After a year in prison for selling marijuana, Andrews Campbell is practicing law.

PORTLAND (AP) – Defense counsel Andrews Campbell’s 30-year legal career has a gaping 13-year hole in the middle, including the year he spent in prison for selling marijuana and his lengthy battle to win reinstatement to the bar.

The former assistant attorney general and two-time Republican legislative candidate sold encyclopedias, computers and tour ship berths before working his way back into the system.

Campbell, 62, was in the news last month for his defense of Olland Reese, 20, the Bowdoin man convicted of the murder of Cody Greene. It was the first high-profile criminal case Campbell had handled since he quietly returned to practicing law in 1999.

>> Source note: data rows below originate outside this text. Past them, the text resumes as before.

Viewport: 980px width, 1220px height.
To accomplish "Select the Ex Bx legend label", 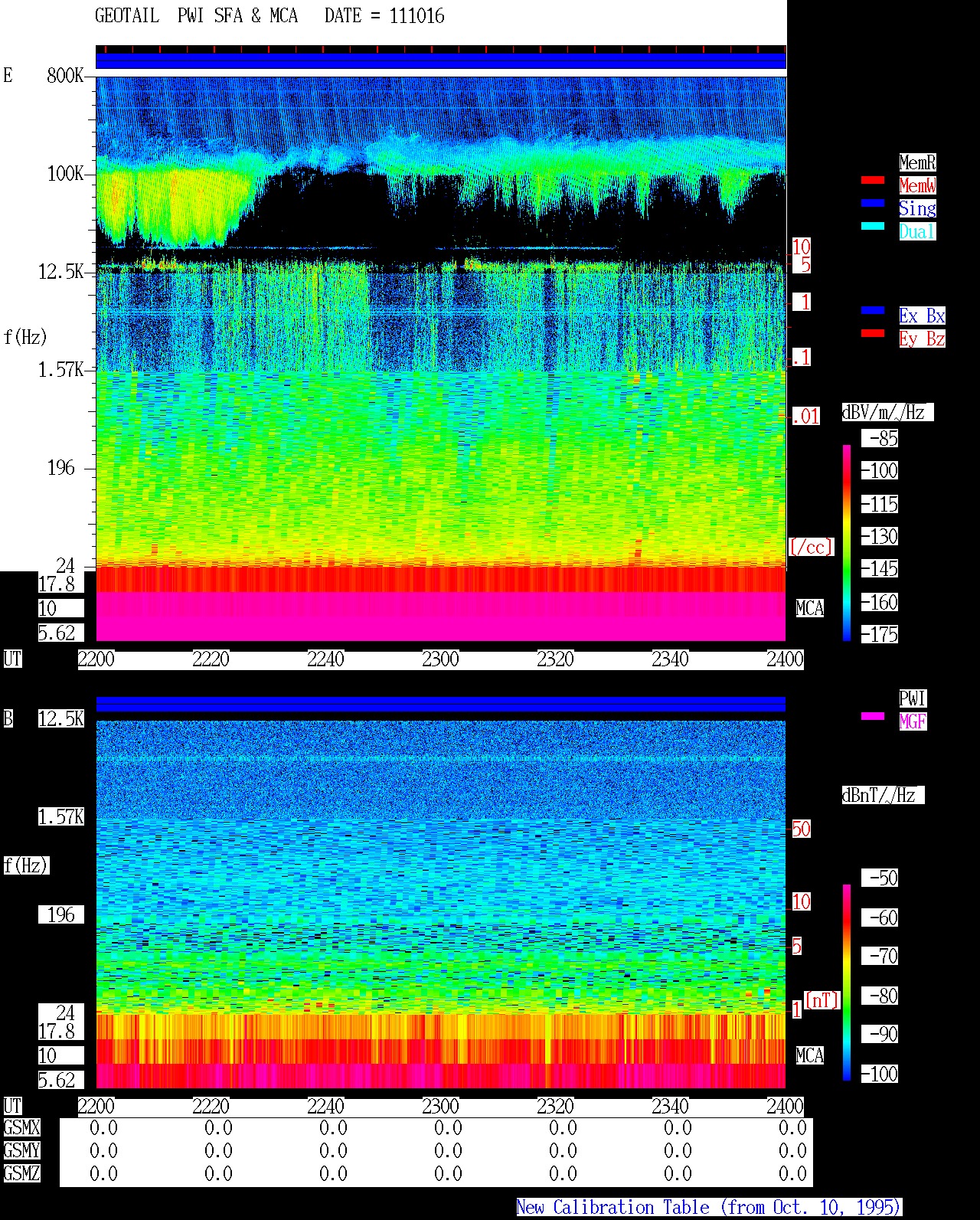I will coord(922,316).
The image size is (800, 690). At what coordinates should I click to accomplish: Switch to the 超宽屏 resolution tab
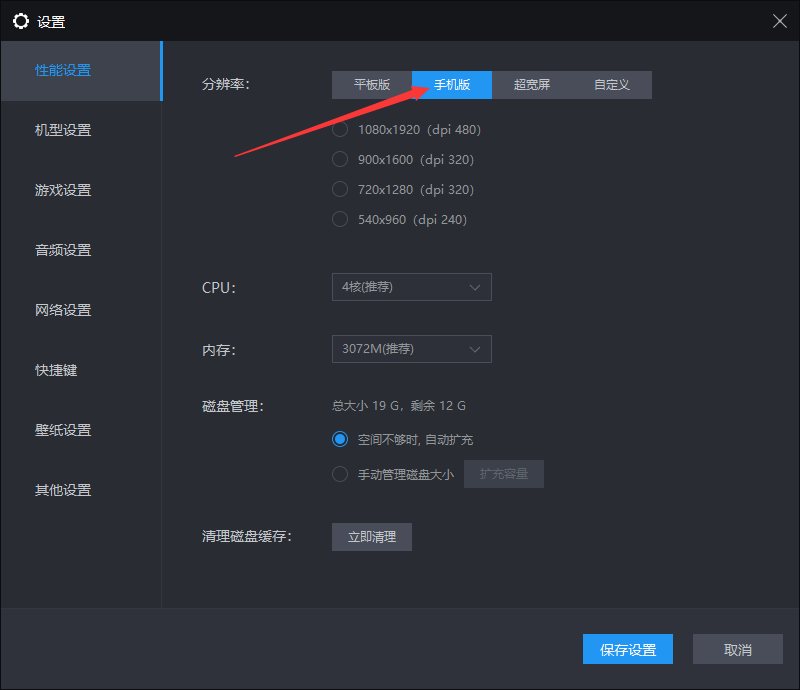click(x=532, y=85)
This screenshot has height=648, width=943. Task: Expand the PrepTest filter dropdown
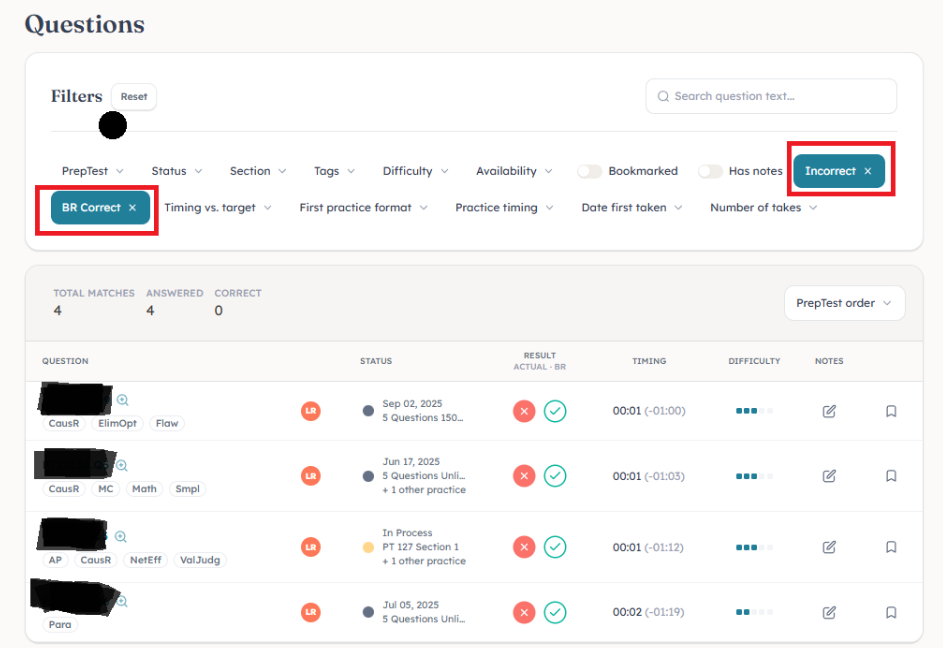[92, 171]
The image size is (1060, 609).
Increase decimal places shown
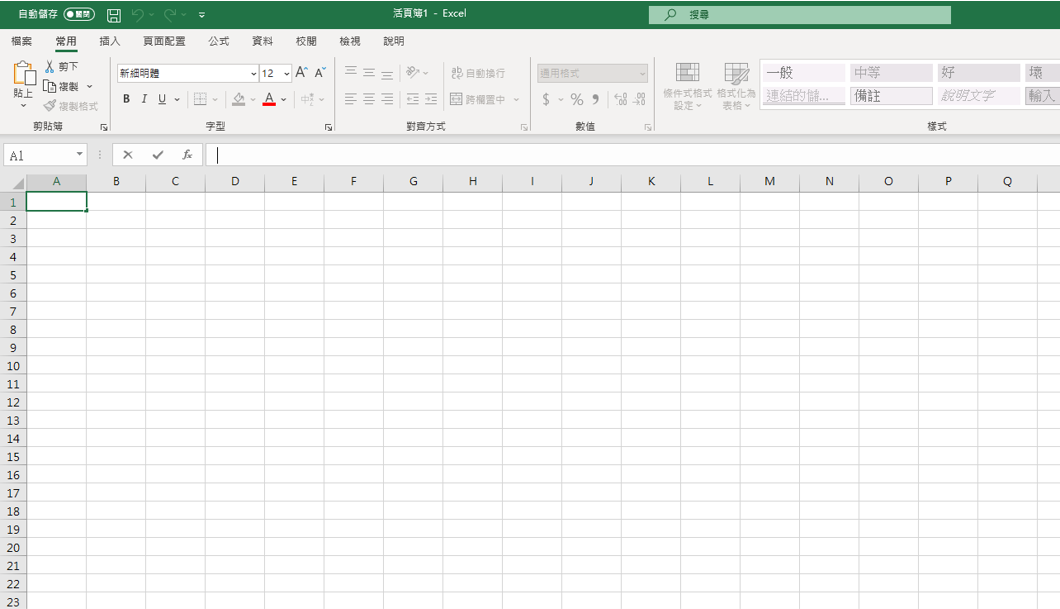tap(622, 98)
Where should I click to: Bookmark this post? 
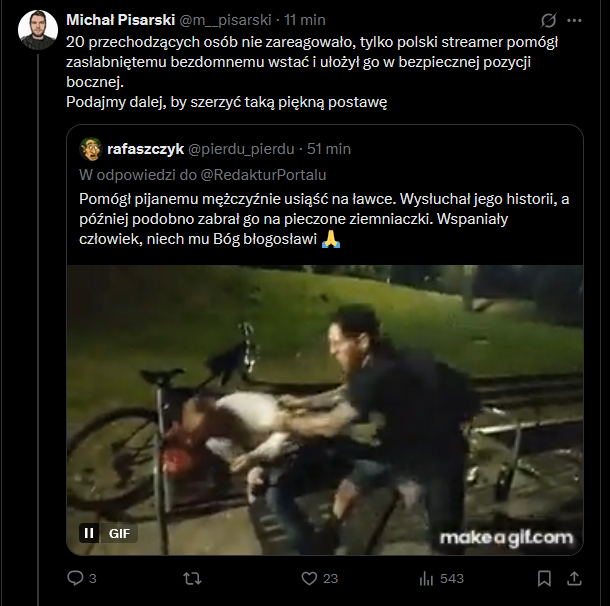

During the 12-day trial in Skowhegan, he vigorously challenged the state’s evidence against his client, even accusing the state police of planting blood evidence at the crime scene.

But Campbell, with his wispy gray hair and thick glasses slipping down his nose, said he is no longer the renegade lawyer of 20 years ago who was ready to take on “the system” from top to bottom.

“I happen to be very pro-system, but as part of the loyal opposition,” Campbell said. “I feel very fortunate to have any role at all.”

Campbell traces his personal fall to his defense of Dennis Friel, a fundamentalist Christian from Bowdoin, who was charged in 1983 with vandalizing churches in three counties. Defending Friel became a passion, Campbell said, and then a full-time job. He estimates that taking the case cost him a million dollars in lost earnings and legal fees, ended his marriage and hurt his children.

Campbell thought that Friel, who allegedly painted “666” and other Satanic messages on the outside of churches, was being punished for the content of his message, not his actions. He called it a “heresy trial” and grew more and more strident in Friel’s defense.

The trial quickly grew into a circus, with the judge ordering Friel out of the courtroom and Campbell remaining silent in protest as the proceedings continued. A mistrial was declared, and both Campbell and Friel were jailed for contempt of court.

Before Friel could be tried again, the Maine Supreme Judicial Court ruled that he was entitled to the defense he chose, and could not be tried twice for the same crime.

Campbell appealed the contempt charges, and sued each justice of the supreme court individually. He filed a suit in federal court, challenging the system which paid him almost nothing for his court-appointed defense of the indigent Friel.

Soon there were other arrests. Campbell was convicted twice of drunken driving and in 1985 was arrested for assault.

Campbell now says that the stress of the Friel cases led him to smoke marijuana. “That’s a poor idea for a practicing lawyer,” he said. “It can lead to bad judgment, it certainly did for me.”

In 1987, Campbell attempted to sell two pounds of marijuana to the parents of one of his clients, who was facing federal drug charges himself. They informed on Campbell, and he was arrested.

Campbell, who served as his own defense lawyer, was convicted and sent to prison.

Prison is not as bad as people think, Campbell said. “I met a lot of interesting people of different backgrounds. I learned Arabic and Korean. I played handball every day.”

What’s hard, he said, is life outside. His marriage did not survive his prison term, and he came out without a license to do the only job he knew.

Campbell slowly worked his way back, taking jobs in sales, then working as a paralegal. His first two attempts for reinstatement were rejected. Finally, in 1999, he was allowed to practice law again.

In some ways he has changed since the Friel case.

He no longer drinks or takes drugs, and he doesn’t lose his temper. He said he would withdraw from a case if a client was disrespectful to the court, and he would keep more professional distance from clients than he did with Friel.

But some things he learned, he said, will stay with him forever.

“Friel had an instinct to go for the jugular, which is . . . very important to the adversarial process,” he said. “What he taught me was a better education than any law school could give. And that was how to fight.”